Torradas' background is from Spain and Venezuela, which he said comes with subtle cultural differences from Mexican and other Hispanic cultures.

"There's a word I use in Spanish, called 'échate,' [and] échate just means 'lie down.'" Torradas said. "But, échate to Mexicans and Central Americans, it's basically what you tell, like farm animals — like 'get down.'"

He said this has caused some patients to look at him strangely and even caused others to get offended, which can hinder care.

Bilingual care

"The statistic that sits with me is that 6% of physicians are, or identify as, Hispanic," Torradas said. "Whereas nationwide, I believe it's almost 20% [of US residents]. But some cities in the Lehigh Valley or the (Pennsylvania Route) 222 corridor, I believe it's more than half."

Allentown is one of those cities.
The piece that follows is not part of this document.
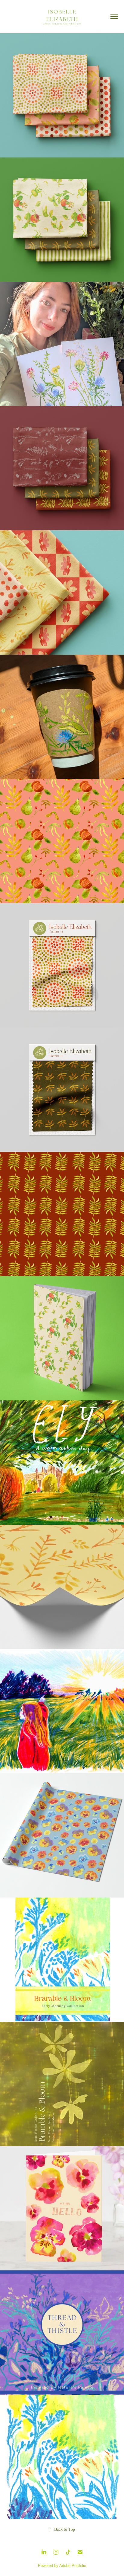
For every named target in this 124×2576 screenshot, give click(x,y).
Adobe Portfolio (72, 2565)
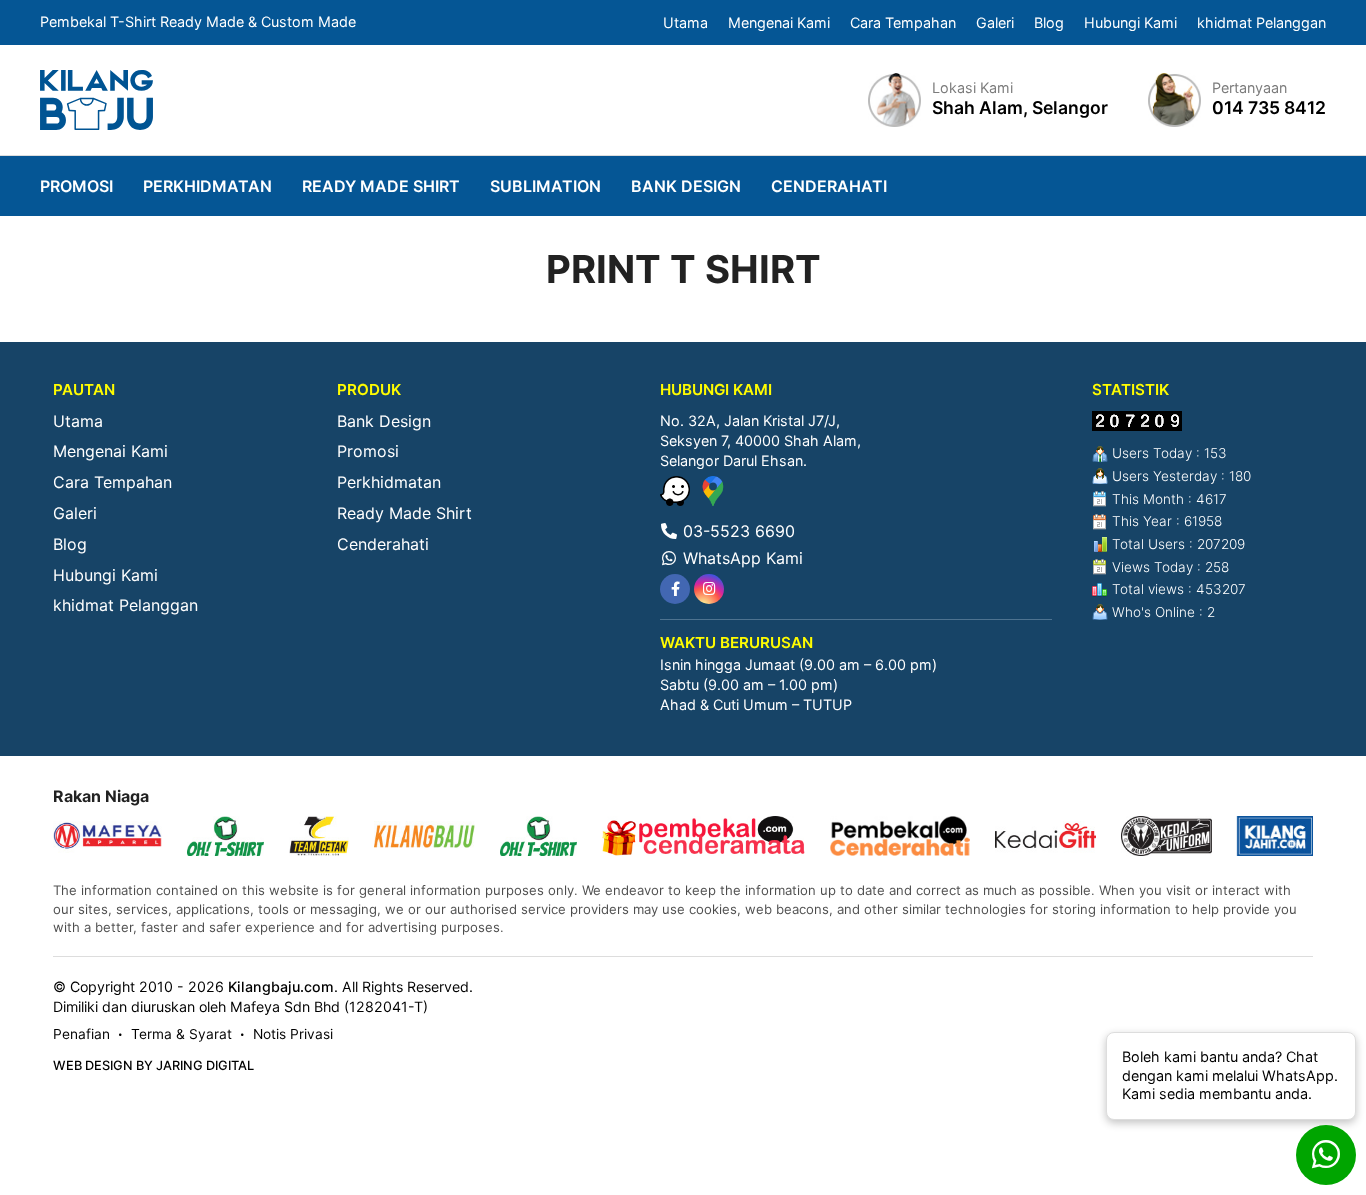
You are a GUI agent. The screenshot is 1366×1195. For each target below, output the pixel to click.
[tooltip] (675, 589)
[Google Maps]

More than 50% of its residents are Hispanic or Latino, and doctors have said many of the daycare victims could not speak English, only Spanish.

"So, I think we need to be serious about incorporating bilingual study into classes," Torradas said.

"Encourage folks to speak both languages, to learn as much Spanish as they can," he said. "And if there's one major lesson, I think here that needs to be learned, is that medical school and health professional recruitment needs to be — especially in an area with a high Hispanic population like the Lehigh Valley — being of the local culture, being bilingual, needs to be given a greater emphasis than I think it is."

Torradas believes progress on this front is coming, but more is needed.